The global auto component industry is currently valued at $ 1.75 tn, of which, India’s share is $ 40 bn (about Rs 2.68 lakh crore). India’s auto component exports stands at $ 11 billion. RC Bhargava, Chairman, Maruti Suzuki India Ltd, said that this share of exports from India must go up. With the global markets opening up, barriers for finished products and components are falling, with better opportunities for global technology integration.
India enjoys 31 % share of the global small car market and is the sixth largest car manufacturer in the world. Bhargava pointed out that this scenario placed India in a favourable position as a key auto component manufacturer with high degrees of capacity development backed by a strong R&D set up. Component manufactures import technology from global markets, but do not improve upon them with time. This renders many techniques redundant, he added.
Over the years, the auto component industry has been witnessing stagnation in terms of technology upgradation. While OEMs have gone ahead and introduced international standards in every aspect of development, its enthusiasm has echoed among the component fraternity. Bhargava said that currently, there are very few Indian component manufacturers who boast of global expertise in terms of technology. This needs to improve in order to achieve economies of large scale production.
An important factor governing the investment prospects of component manufacturers is said to be the incentive to invest and improve existing technology. Pankaj Aggarwal, Associate Vice President, Vendor Development and LEAP, Hero MotoCorp Ltd, said that it is important to ascertain the Return on Capital Employed (ROCE) by the component makers. Older the technology, lower would be the ROCE, and this is more evident with Tier II companies, which lack an incentive to consolidate and averse to taking risks.

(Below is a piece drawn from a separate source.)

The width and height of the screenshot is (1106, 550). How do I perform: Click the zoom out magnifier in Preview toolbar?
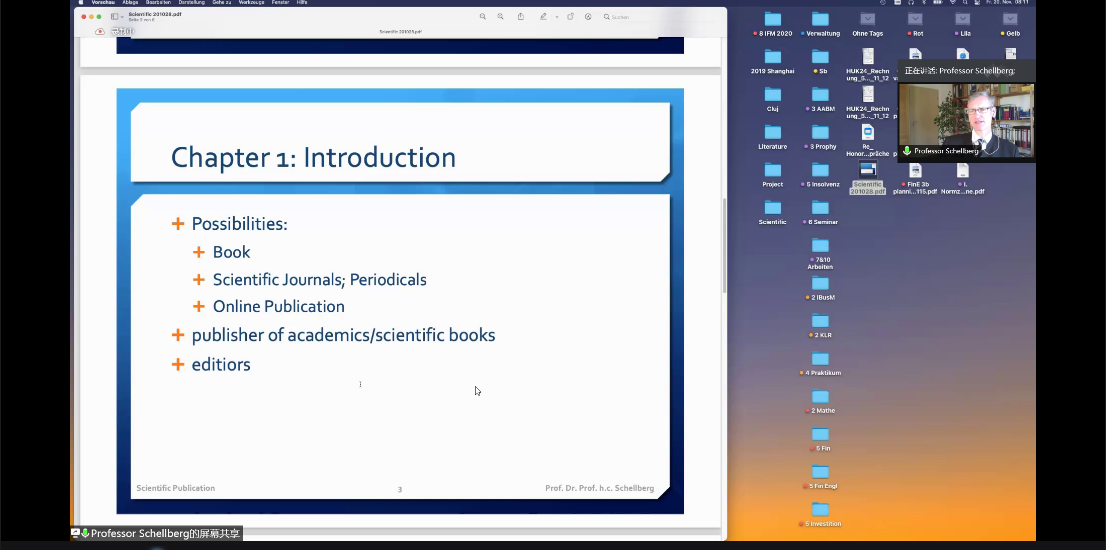(x=483, y=17)
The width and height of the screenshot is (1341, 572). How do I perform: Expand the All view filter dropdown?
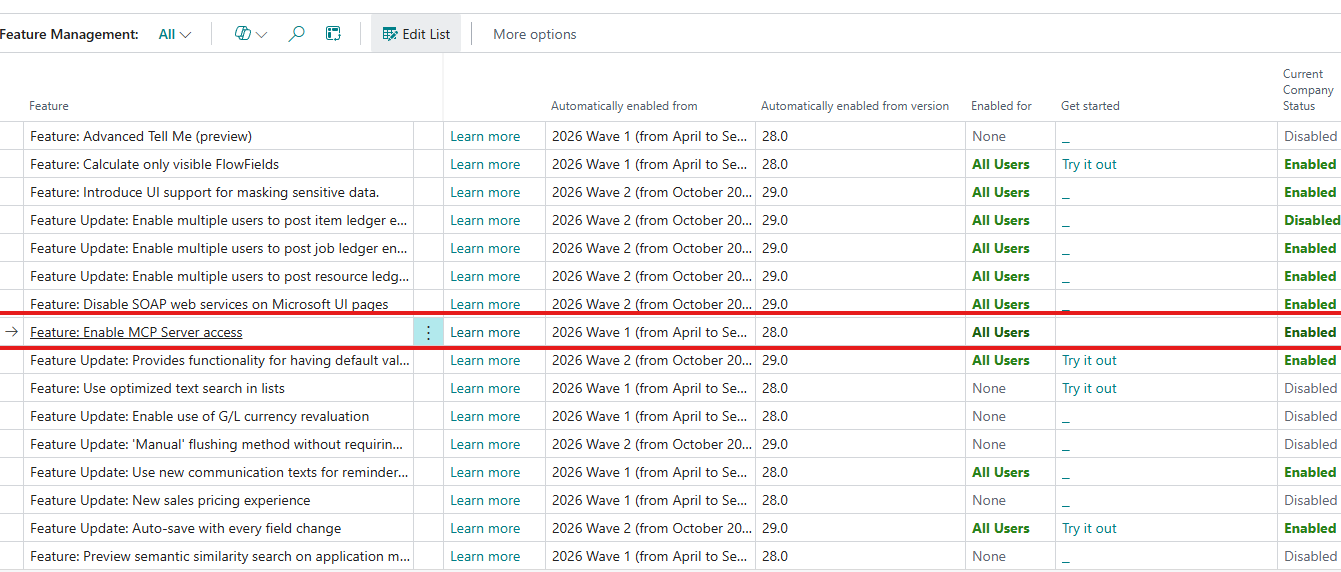[x=174, y=34]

Rajeev Wasan, Senior Vice President (Production), Honda Cars India Ltd, said that reducing inventory at the dealers’ end is an important factor, which reduces cost burden on car makers. He also highlighted the importance to create a conducive shop floor environment for employees to contribute more and thus improve overall efficiency. Sharing a similar outlook was R Sridhar, Vice President-Strategic Sourcing, Mahindra & Mahindra Ltd. Sridhar said that while shop floor experience across Tier I suppliers have improved, it needs to percolate to Tier II and III suppliers as well. He added that this would add value to the automotive supply chain and the entire automotive eco-system would stand to benefit.